> [Activity]: Return every record below exactly as written.

> [Source material]:
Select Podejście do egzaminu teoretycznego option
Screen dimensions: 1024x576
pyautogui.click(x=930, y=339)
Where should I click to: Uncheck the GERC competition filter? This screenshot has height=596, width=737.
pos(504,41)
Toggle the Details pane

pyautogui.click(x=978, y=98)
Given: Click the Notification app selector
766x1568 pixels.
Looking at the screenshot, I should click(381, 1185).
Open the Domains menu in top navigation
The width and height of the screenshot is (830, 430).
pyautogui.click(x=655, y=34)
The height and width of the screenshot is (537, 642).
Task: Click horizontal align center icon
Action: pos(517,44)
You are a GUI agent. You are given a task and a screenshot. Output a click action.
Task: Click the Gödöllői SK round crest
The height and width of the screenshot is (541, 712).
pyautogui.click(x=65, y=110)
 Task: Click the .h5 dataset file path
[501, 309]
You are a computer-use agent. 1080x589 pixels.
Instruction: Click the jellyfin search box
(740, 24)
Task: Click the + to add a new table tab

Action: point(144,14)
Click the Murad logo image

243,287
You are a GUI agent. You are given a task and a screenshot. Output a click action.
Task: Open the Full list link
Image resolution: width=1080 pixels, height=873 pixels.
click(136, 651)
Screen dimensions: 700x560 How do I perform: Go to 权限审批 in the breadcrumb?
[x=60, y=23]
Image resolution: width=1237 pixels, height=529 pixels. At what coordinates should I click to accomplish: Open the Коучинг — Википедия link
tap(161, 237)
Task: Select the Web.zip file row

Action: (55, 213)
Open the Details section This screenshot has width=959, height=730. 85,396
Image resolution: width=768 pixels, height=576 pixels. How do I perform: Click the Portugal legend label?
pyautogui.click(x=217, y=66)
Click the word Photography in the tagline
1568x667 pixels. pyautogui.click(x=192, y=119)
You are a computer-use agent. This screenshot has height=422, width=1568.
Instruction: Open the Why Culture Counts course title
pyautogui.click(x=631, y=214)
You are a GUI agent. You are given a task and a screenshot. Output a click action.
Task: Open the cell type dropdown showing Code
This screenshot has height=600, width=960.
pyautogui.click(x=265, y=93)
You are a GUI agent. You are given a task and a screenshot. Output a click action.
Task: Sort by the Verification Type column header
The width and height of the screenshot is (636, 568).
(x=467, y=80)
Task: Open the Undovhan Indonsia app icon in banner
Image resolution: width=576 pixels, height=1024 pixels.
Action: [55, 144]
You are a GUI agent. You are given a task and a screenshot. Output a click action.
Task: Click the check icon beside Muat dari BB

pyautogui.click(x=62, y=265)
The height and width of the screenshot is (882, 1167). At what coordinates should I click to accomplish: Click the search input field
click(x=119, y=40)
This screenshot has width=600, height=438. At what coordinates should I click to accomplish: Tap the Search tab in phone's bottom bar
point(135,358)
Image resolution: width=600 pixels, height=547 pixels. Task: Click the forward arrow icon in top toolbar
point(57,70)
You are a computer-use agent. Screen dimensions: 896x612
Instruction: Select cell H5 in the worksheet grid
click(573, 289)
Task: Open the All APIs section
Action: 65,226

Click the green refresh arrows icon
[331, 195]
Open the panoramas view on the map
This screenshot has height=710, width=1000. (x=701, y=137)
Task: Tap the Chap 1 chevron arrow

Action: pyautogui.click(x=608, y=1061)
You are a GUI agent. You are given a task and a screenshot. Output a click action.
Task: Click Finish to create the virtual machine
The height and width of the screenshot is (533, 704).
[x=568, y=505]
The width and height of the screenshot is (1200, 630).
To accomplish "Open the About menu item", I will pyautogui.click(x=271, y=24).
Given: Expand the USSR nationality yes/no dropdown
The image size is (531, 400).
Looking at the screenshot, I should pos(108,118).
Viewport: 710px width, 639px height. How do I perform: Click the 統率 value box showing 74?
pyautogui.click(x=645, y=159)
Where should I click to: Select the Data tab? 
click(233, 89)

> [Task result]:
Select Podejście do egzaminu teoretycznego option
Screen dimensions: 1024x576
pyautogui.click(x=930, y=339)
Where should I click to: Uncheck the GERC competition filter? This screenshot has height=596, width=737.
pos(504,41)
Toggle the Details pane

pyautogui.click(x=978, y=98)
Given: Click the Notification app selector
766x1568 pixels.
Looking at the screenshot, I should click(381, 1185).
Open the Domains menu in top navigation
The width and height of the screenshot is (830, 430).
pyautogui.click(x=655, y=34)
The height and width of the screenshot is (537, 642).
Task: Click horizontal align center icon
Action: pos(517,44)
You are a GUI agent. You are given a task and a screenshot. Output a click action.
Task: Click the Gödöllői SK round crest
The height and width of the screenshot is (541, 712).
pyautogui.click(x=65, y=110)
 Task: Click the .h5 dataset file path
[501, 309]
You are a computer-use agent. 1080x589 pixels.
Instruction: Click the jellyfin search box
(740, 24)
Task: Click the + to add a new table tab

Action: point(144,14)
Click the Murad logo image

243,287
You are a GUI agent. You are given a task and a screenshot. Output a click action.
Task: Open the Full list link
Image resolution: width=1080 pixels, height=873 pixels.
click(136, 651)
Screen dimensions: 700x560 How do I perform: Go to 权限审批 in the breadcrumb?
[x=60, y=23]
Image resolution: width=1237 pixels, height=529 pixels. At what coordinates should I click to accomplish: Open the Коучинг — Википедия link
tap(161, 237)
Task: Select the Web.zip file row

Action: (55, 213)
Open the Details section This screenshot has width=959, height=730. 85,396
Image resolution: width=768 pixels, height=576 pixels. How do I perform: Click the Portugal legend label?
pyautogui.click(x=217, y=66)
Click the word Photography in the tagline
1568x667 pixels. pyautogui.click(x=192, y=119)
You are a computer-use agent. This screenshot has height=422, width=1568.
Instruction: Open the Why Culture Counts course title
pyautogui.click(x=631, y=214)
You are a GUI agent. You are given a task and a screenshot. Output a click action.
Task: Open the cell type dropdown showing Code
This screenshot has height=600, width=960.
pyautogui.click(x=265, y=93)
You are a GUI agent. You are given a task and a screenshot. Output a click action.
Task: Sort by the Verification Type column header
The width and height of the screenshot is (636, 568).
(x=467, y=80)
Task: Open the Undovhan Indonsia app icon in banner
Image resolution: width=576 pixels, height=1024 pixels.
Action: [55, 144]
You are a GUI agent. You are given a task and a screenshot. Output a click action.
Task: Click the check icon beside Muat dari BB

pyautogui.click(x=62, y=265)
The height and width of the screenshot is (882, 1167). At what coordinates should I click to accomplish: Click the search input field
click(x=119, y=40)
This screenshot has width=600, height=438. At what coordinates should I click to accomplish: Tap the Search tab in phone's bottom bar
point(135,358)
Image resolution: width=600 pixels, height=547 pixels. Task: Click the forward arrow icon in top toolbar
point(57,70)
You are a computer-use agent. Screen dimensions: 896x612
Instruction: Select cell H5 in the worksheet grid
click(573, 289)
Task: Open the All APIs section
Action: 65,226

Click the green refresh arrows icon
[331, 195]
Open the panoramas view on the map
This screenshot has height=710, width=1000. (x=701, y=137)
Task: Tap the Chap 1 chevron arrow

Action: pyautogui.click(x=608, y=1061)
You are a GUI agent. You are given a task and a screenshot. Output a click action.
Task: Click Finish to create the virtual machine
The height and width of the screenshot is (533, 704).
[x=568, y=505]
The width and height of the screenshot is (1200, 630).
To accomplish "Open the About menu item", I will pyautogui.click(x=271, y=24).
Given: Expand the USSR nationality yes/no dropdown
The image size is (531, 400).
Looking at the screenshot, I should pos(108,118).
Viewport: 710px width, 639px height. How do I perform: Click the 統率 value box showing 74?
pyautogui.click(x=645, y=159)
Where should I click to: Select the Data tab? 
click(233, 89)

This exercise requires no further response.